As part of the course requirements for completion of the MPA degree, I secured an internship working in the Office of Inspector General, U.S. Dept. of Health and Human Services. After six months as an intern, I graduated with my MPA and was hired full time at the OIG as a program analyst looking for fraud, waste, and abuse in federal healthcare programs such as Medicare and Medicaid. I ultimately progressed to a team lead position (GS-13), and was responsible for all aspects of conducting national-scope program evaluations and drafting the publicly released reports with the Inspector General’s findings and recommendations. While at the OIG, I won various awards for my work including the HHS Regional Director’s Leadership Award and the Inspector General’s Exceptional Achievement Award.
UT Dallas’ public affairs cohort program and evening classes enabled me to continue my PhD course work part time while working full time at the OIG. I credit the excellent public affairs faculty and the highly relevant coursework with teaching me the “hard” skills of research design, policy analysis, and writing while also helping me polish the “softer,” but equally important, skills of productive teamwork, negotiation, and management.
I also have a healthy respect and appreciation for the faculty’s expertise and their availability to students. Lastly, the other students in my cohort program were impressive and provided a great source of camaraderie and mutual encouragement. I’ve kept in touch with many of them.

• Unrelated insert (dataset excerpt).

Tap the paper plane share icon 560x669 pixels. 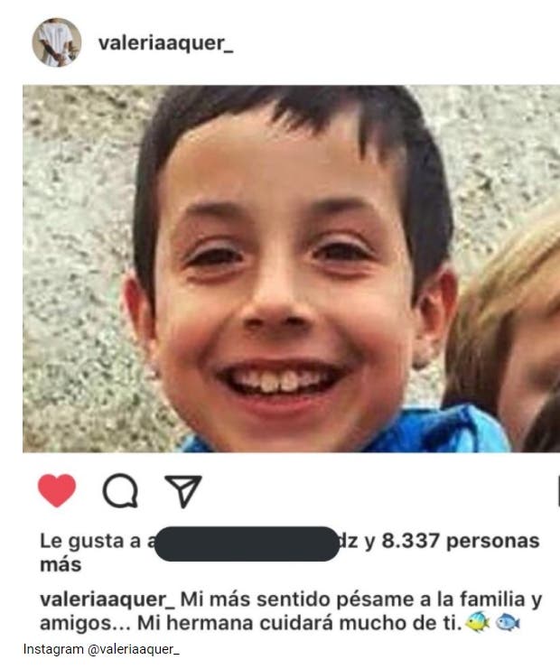click(183, 490)
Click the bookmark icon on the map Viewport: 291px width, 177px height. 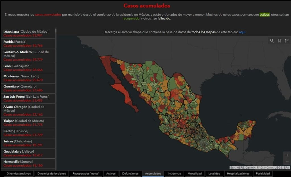(280, 41)
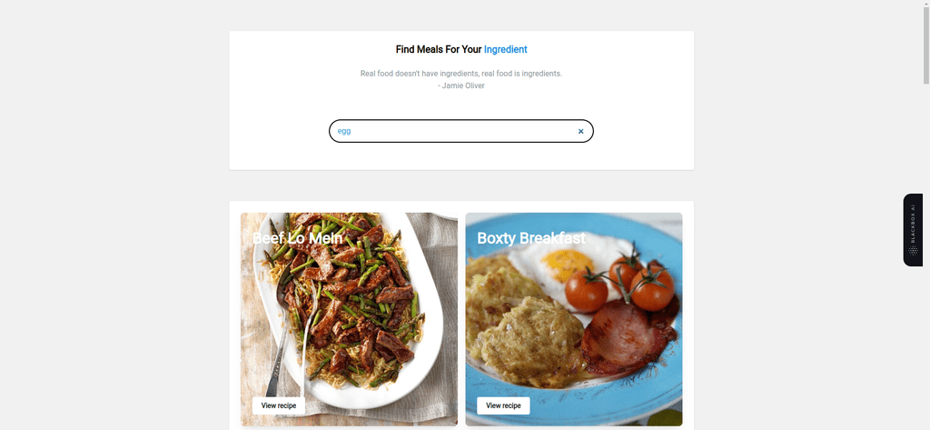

Get to know your classmates; they are interesting, talented, and will become an important part of your professional network. Find a way to complete your projects and papers on topics that are relevant to your field. Take advantage of your status as a graduate student and of class assignments to talk with people who work in fields that interest you. Most people are happy to talk to a graduate student who is completing a class assignment in their area of expertise.